Stored data:

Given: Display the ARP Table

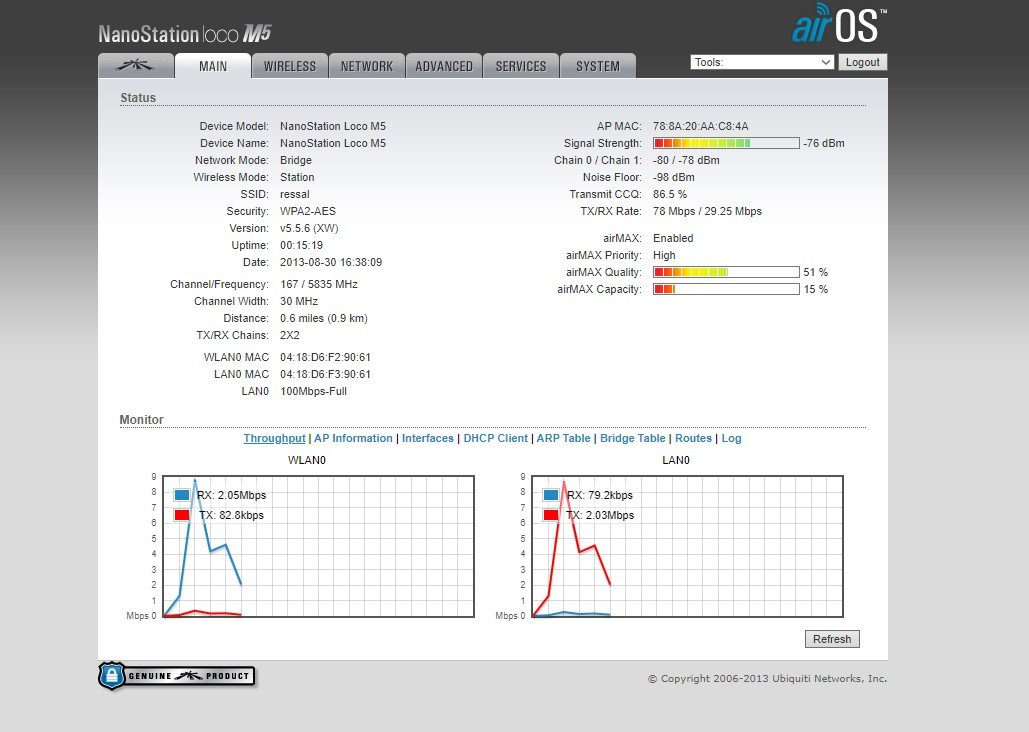Looking at the screenshot, I should pos(564,438).
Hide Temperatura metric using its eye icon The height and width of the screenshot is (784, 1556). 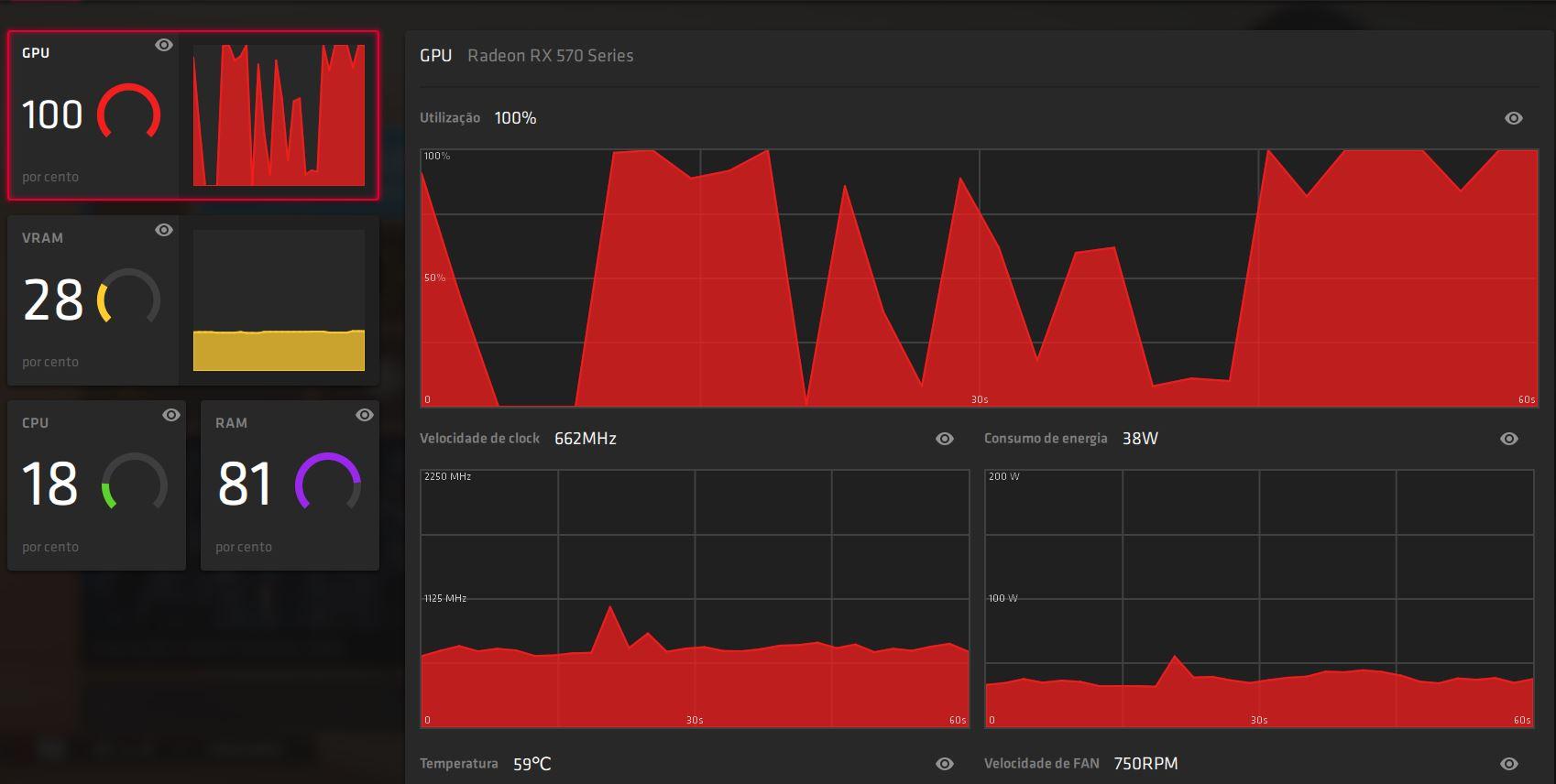945,764
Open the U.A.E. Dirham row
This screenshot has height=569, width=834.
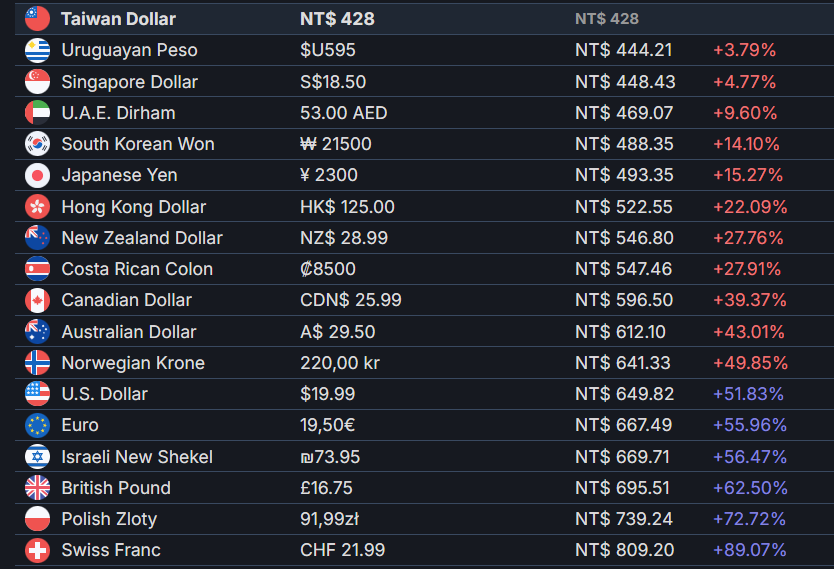click(424, 113)
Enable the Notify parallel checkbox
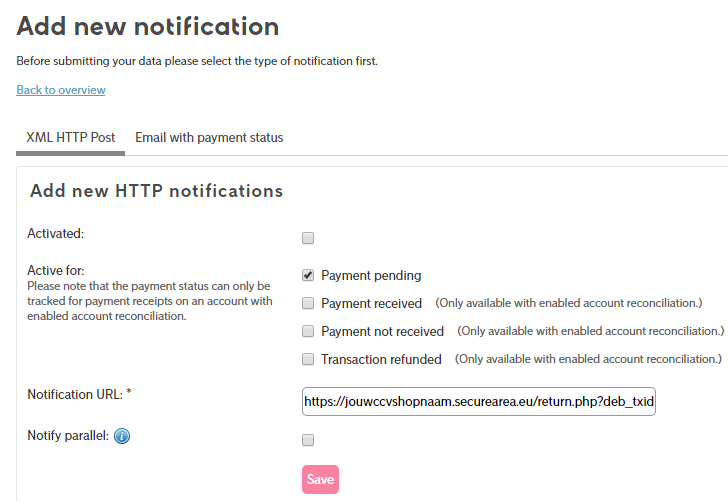728x501 pixels. pos(308,440)
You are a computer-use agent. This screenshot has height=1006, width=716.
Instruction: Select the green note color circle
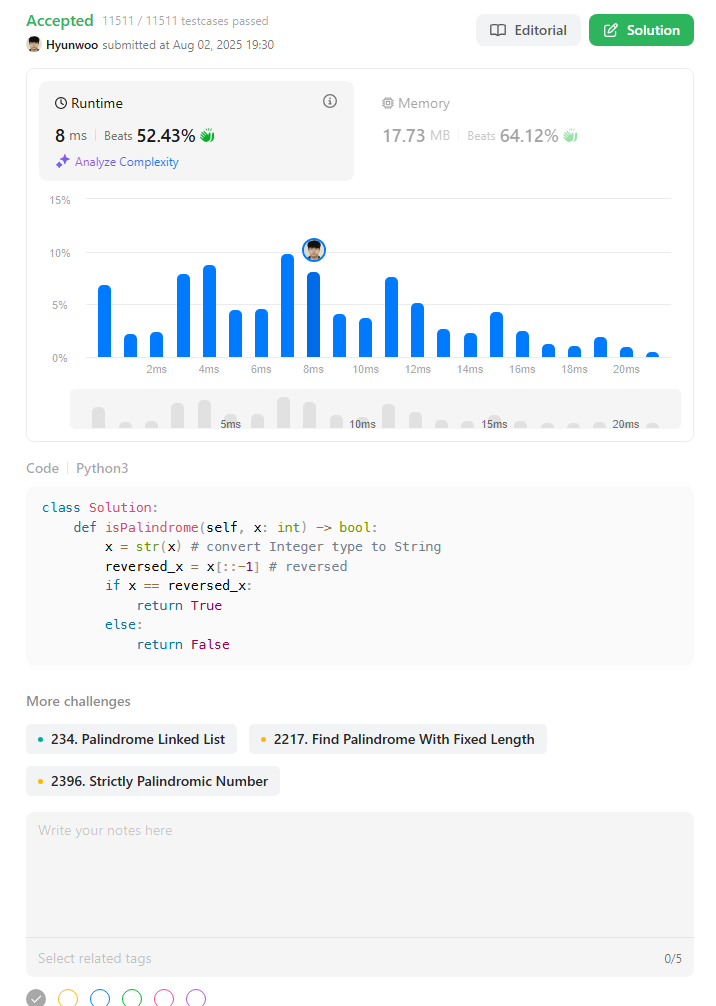tap(132, 997)
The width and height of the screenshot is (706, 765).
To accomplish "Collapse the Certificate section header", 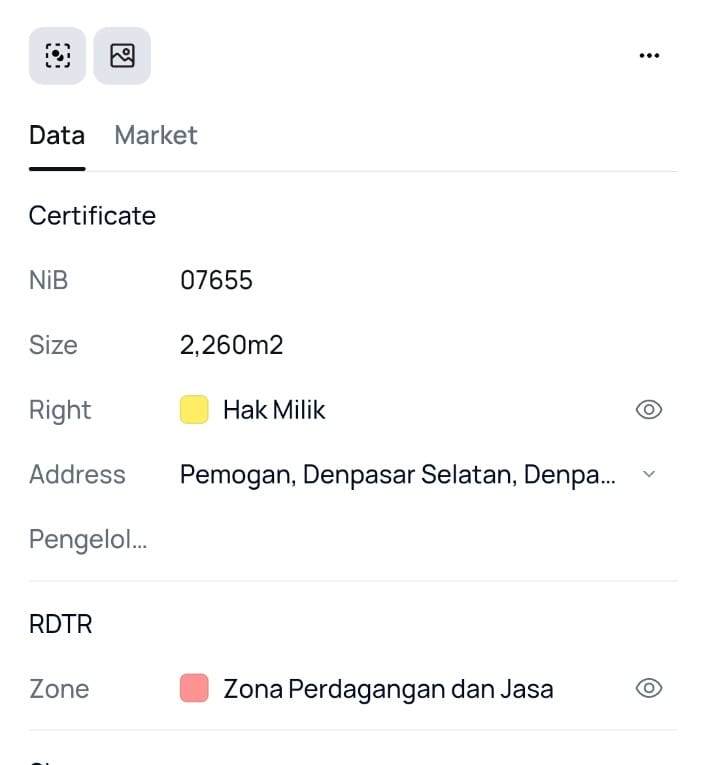I will (x=92, y=216).
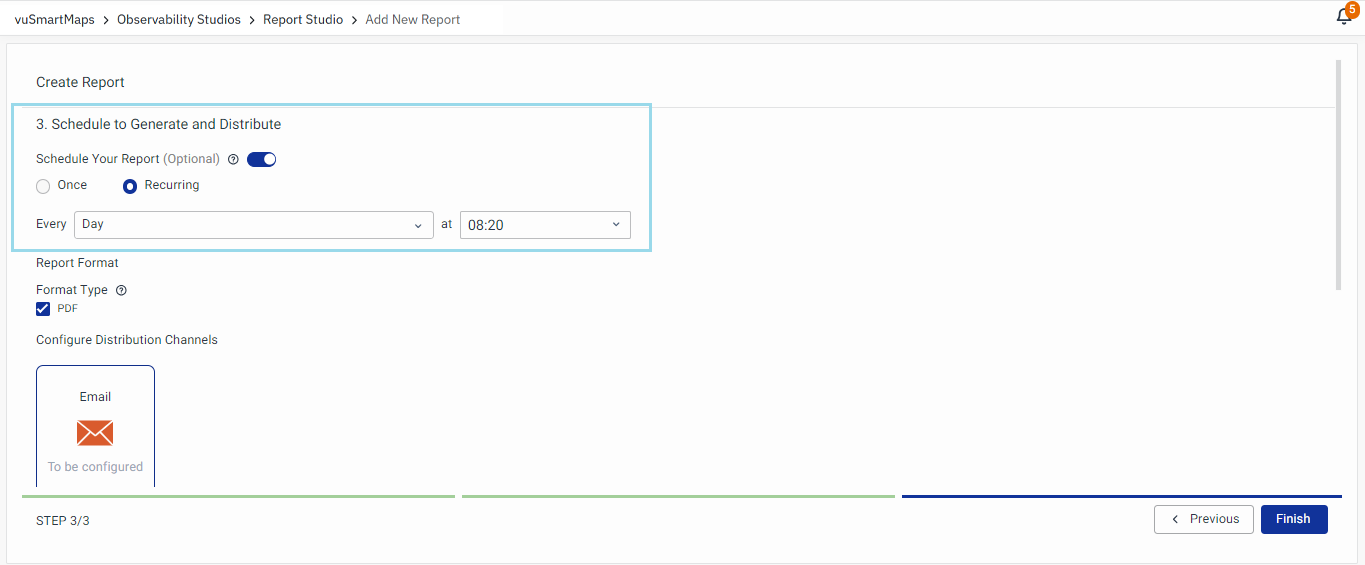Click the orange Email envelope icon
The width and height of the screenshot is (1365, 565).
coord(95,433)

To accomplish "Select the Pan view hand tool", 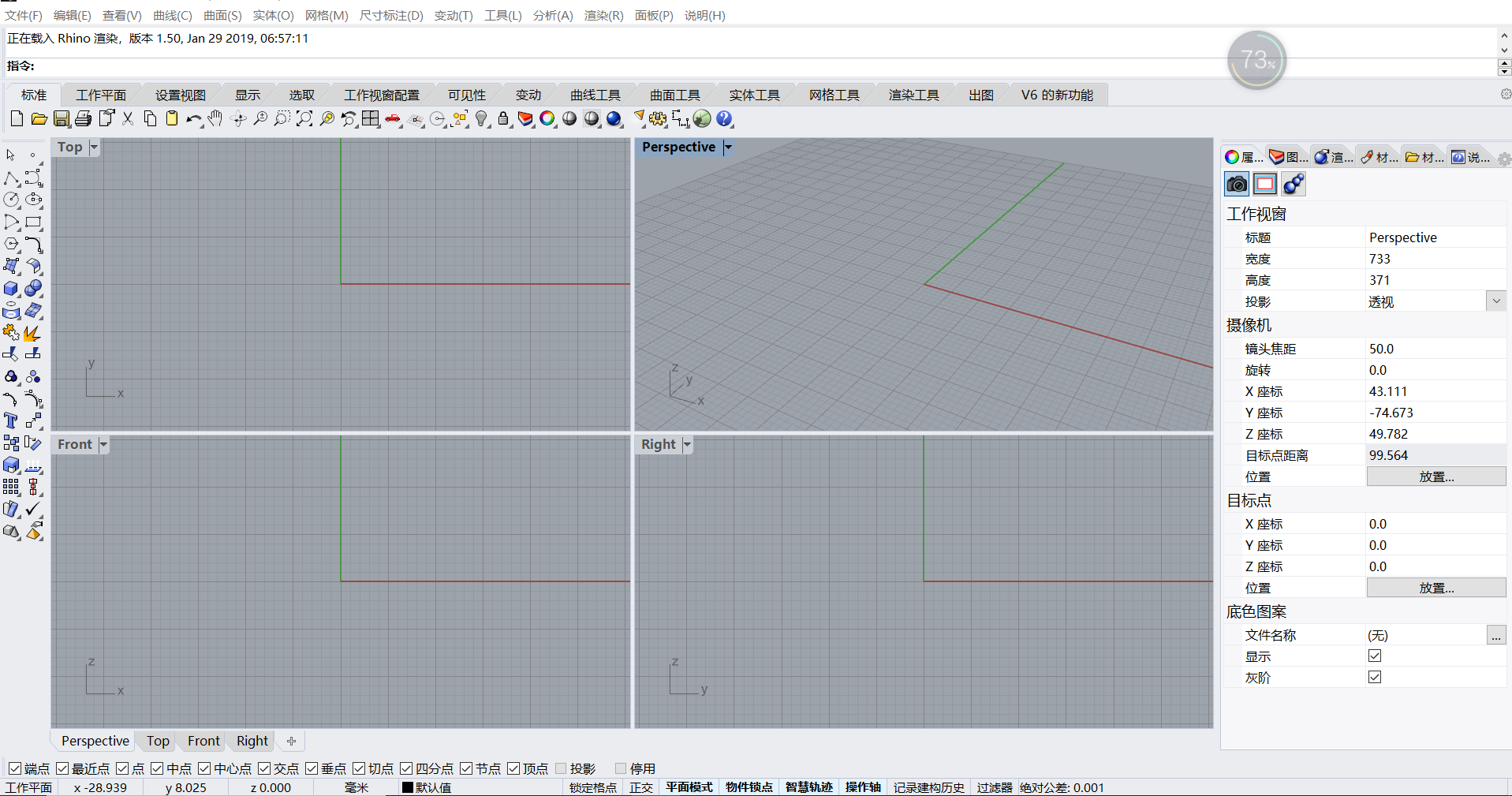I will pos(215,119).
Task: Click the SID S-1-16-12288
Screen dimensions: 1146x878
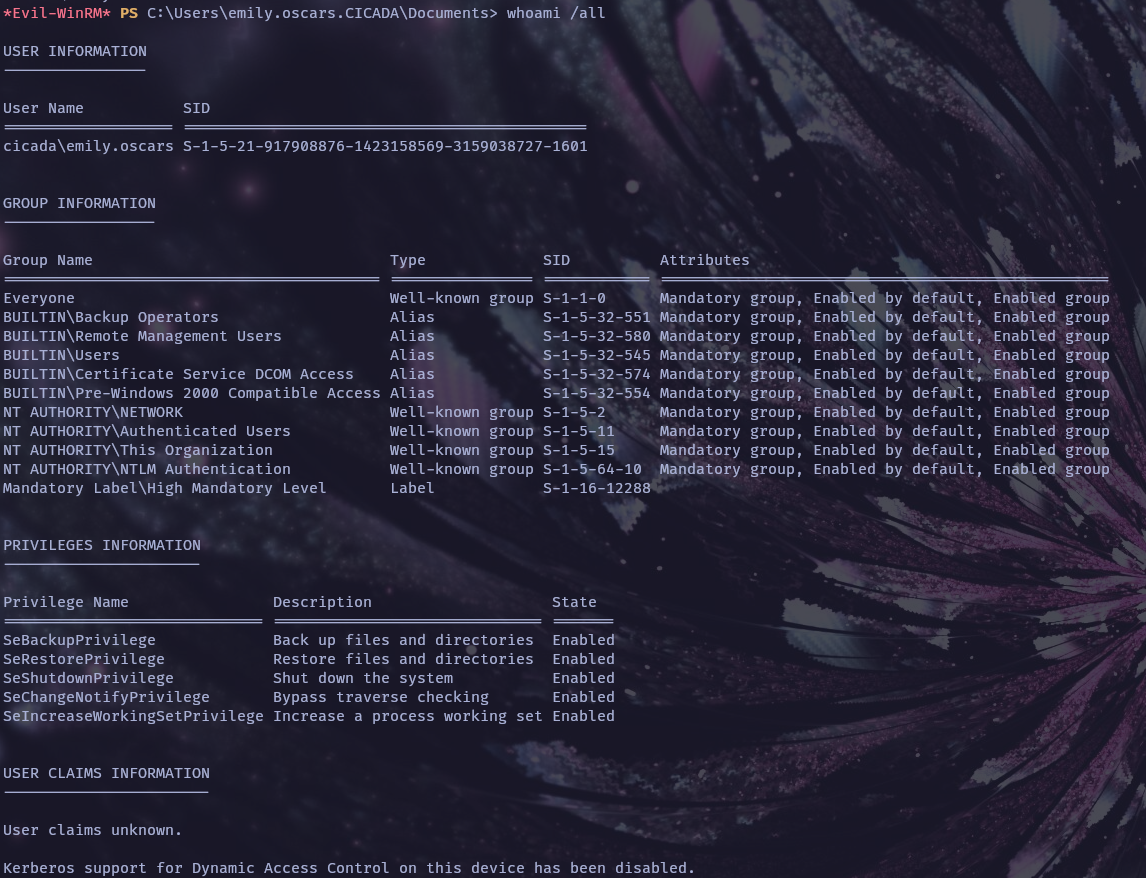Action: 596,488
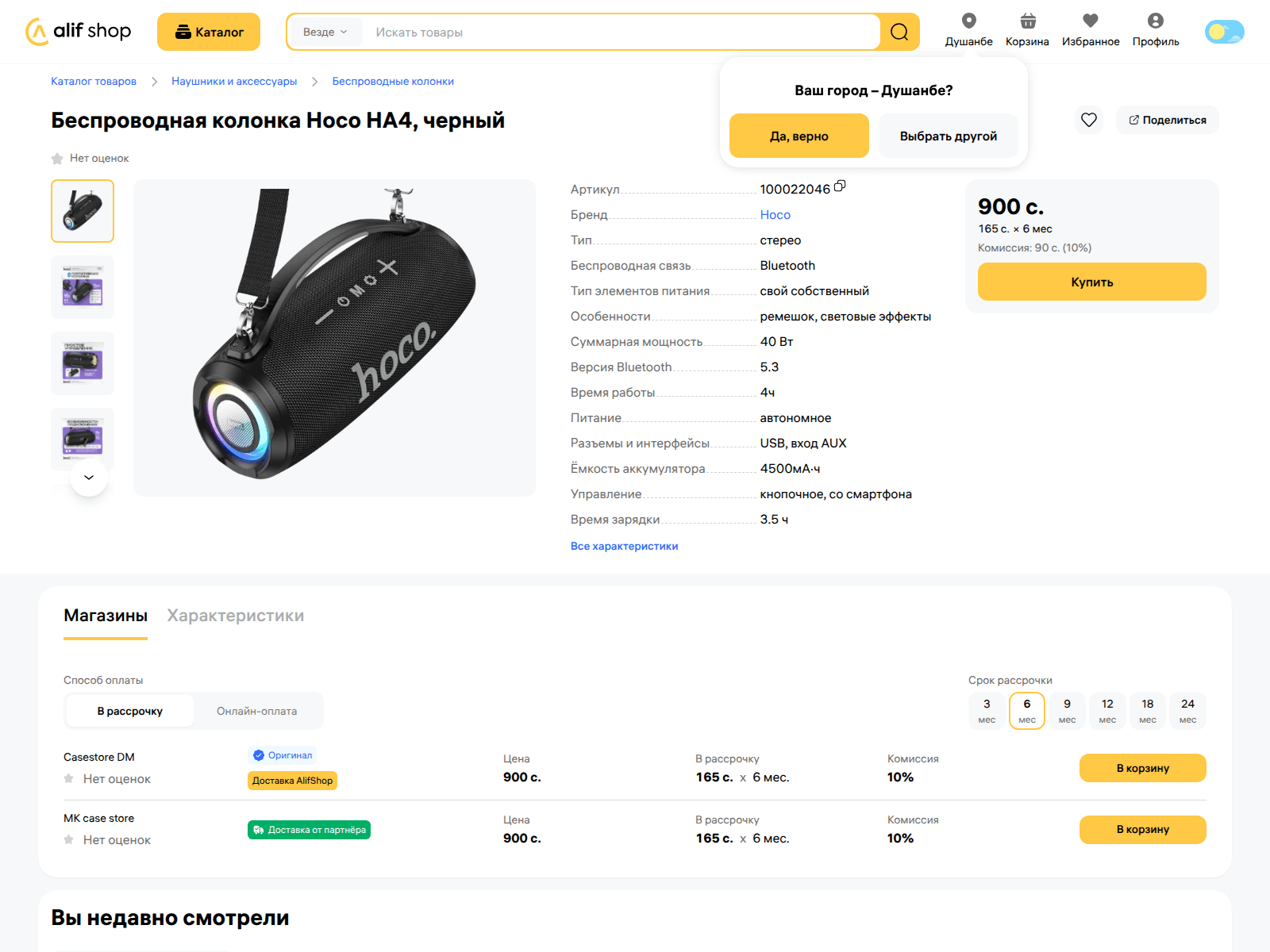Confirm city with Да, верно button

point(798,136)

About this exercise:
Leaving pictures aside, give again word for word each line from the one with "Task: Click the SID S-1-16-12288" to the final line of the entries.

Result of the task:
Task: Click the SID S-1-16-12288
Screen dimensions: 1146x878
Action: 596,488
Confirm city with Да, верно button

point(798,136)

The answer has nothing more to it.